Basic data processing¶

In [3]:

fn = "gs://bioc_derived_data/msi_ex_33t_21g.rds"

Ingestion and description of workflow output¶

In [4]:

system(paste("gsutil cp ", fn, " ."), intern=TRUE)
newdf = readRDS(basename(fn))

In [5]:

library(dplyr, quietly=TRUE)
glimpse(newdf)
length(unique(newdf$patient_barcode))

Attaching package: ‘dplyr’


The following objects are masked from ‘package:stats’:

    filter, lag


The following objects are masked from ‘package:base’:

    intersect, setdiff, setequal, union

Observations: 200,193
Variables: 8
$ X               <int> 1, 2, 3, 4, 5, 6, 7, 8, 9, 10, 11, 12, 13, 14, 15, 16…
$ patient_barcode <chr> "TCGA-OR-A5J1", "TCGA-OR-A5J2", "TCGA-OR-A5J3", "TCGA…
$ acronym         <chr> "ACC", "ACC", "ACC", "ACC", "ACC", "ACC", "ACC", "ACC…
$ symbol          <chr> "FOXM1", "FOXM1", "FOXM1", "FOXM1", "FOXM1", "FOXM1",…
$ alias           <chr> "FOXM1", "FOXM1", "FOXM1", "FOXM1", "FOXM1", "FOXM1",…
$ log2ex          <dbl> 6.252206, 9.708816, 7.809840, 10.016878, 4.811296, 11…
$ msival          <dbl> 0.00, 1.57, 1.82, 5.38, 0.00, 0.79, 0.64, 0.90, 0.72,…
$ msicode         <chr> "<4", "<4", "<4", ">=4", "<4", "<4", "<4", "<4", "<4"…

9533

Filtering to primary tumors; addition of plate identifiers¶

In the following chunk, we obtain sample barcodes, from which we can derive contribution type and plate identifiers, merge these with the workflow output, and filter the workflow output to primary tumor contributions.

In [6]:

#source("plate_run.R", echo=TRUE)
system("gsutil cp gs://bioc_derived_data/all_plates.rda .", intern=TRUE)
load("all_plates.rda")
allp = do.call(rbind,all_plates)

mx = merge(newdf, allp) # has multiple contributions from some patients
stype=substr(mx$sample_barcode,14,15)
mx$stype = stype
dta = which(table(mx$patient_barcode)==42)
dups = names(dta)
dd = mx[mx$patient_barcode%in%dups,]
# table(dd$patient_barcode, dd$stype) -- shows they all have "01"
nondup = setdiff(mx$patient_barcode, dups)
mx2 = mx %>% filter(patient_barcode %in% nondup|stype == "01")

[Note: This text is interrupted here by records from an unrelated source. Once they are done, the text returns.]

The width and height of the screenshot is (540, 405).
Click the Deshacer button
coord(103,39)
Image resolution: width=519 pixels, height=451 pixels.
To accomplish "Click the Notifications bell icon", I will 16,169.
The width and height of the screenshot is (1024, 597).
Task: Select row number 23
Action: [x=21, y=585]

singplates = filter(mx2, acronym %in% c("ACC", "CHOL", "UCS", "UVM"))
multplates = filter(mx2, !(acronym %in% c("ACC", "CHOL", "UCS", "UVM")))

Basic visualizations¶

Surveys of sample numbers and MSIsensor scores per tumor type¶

In [7]:

library(ggplot2, quietly=TRUE)
options(repr.plot.width=4.8)
one_rec_per_sample = mx2 %>% filter(symbol=="FOXM1")
ntum = ggplot(one_rec_per_sample, aes(factor(acronym))) + geom_bar() + 
   coord_flip() + xlab("TCGA tumor type") + ggtitle("Number of samples per tumor type")

In [8]:

msidists = ggplot(one_rec_per_sample, aes(y=log10(msival+1), x=factor(acronym))) + 
   geom_boxplot() + coord_flip() + ggtitle("Distributions of MSIsensor scores")

The figure to the right below is very similar to Figure 5B of Bailey

In [11]:

library(ggpubr)
options(repr.plot.width=14,repr.plot.height=7)
ggarrange(ntum,msidists,nrow=1)

Bimodality in MSI distributions: two examples¶

A very weak signal of bimodality of MSIsensor scores is seen in KIRC (Renal Clear Cell Carcinoma); this is more pronounced in stomach cancer.

In [13]:

options(repr.plot.width=14)
kirh = ggplot(one_rec_per_sample %>% 
            filter(acronym=="KIRC"), aes(x=log10(msival+1))) + geom_histogram() + ggtitle("MSI in KIRC")
stah = ggplot(one_rec_per_sample %>% 
            filter(acronym=="STAD"), aes(x=log10(msival+1))) + geom_histogram() + ggtitle("MSI in STAD")
ggarrange(kirh,stah,nrow=1)

`stat_bin()` using `bins = 30`. Pick better value with `binwidth`.

`stat_bin()` using `bins = 30`. Pick better value with `binwidth`.

There is some controversy over the role of MSI in hematologic malignancies (e.g., Walker et al., 2017). Numbers are smaller in two examples checked here.

In [15]:

options(repr.plot.width=14)
kirh = ggplot(one_rec_per_sample %>% 
            filter(acronym=="DLBC"), aes(x=log10(msival+1))) + geom_histogram() + ggtitle("MSI in DLBC")
stah = ggplot(one_rec_per_sample %>% 
            filter(acronym=="LAML"), aes(x=log10(msival+1))) + geom_histogram() + ggtitle("MSI in LAML")
ggarrange(kirh,stah,nrow=1)

`stat_bin()` using `bins = 30`. Pick better value with `binwidth`.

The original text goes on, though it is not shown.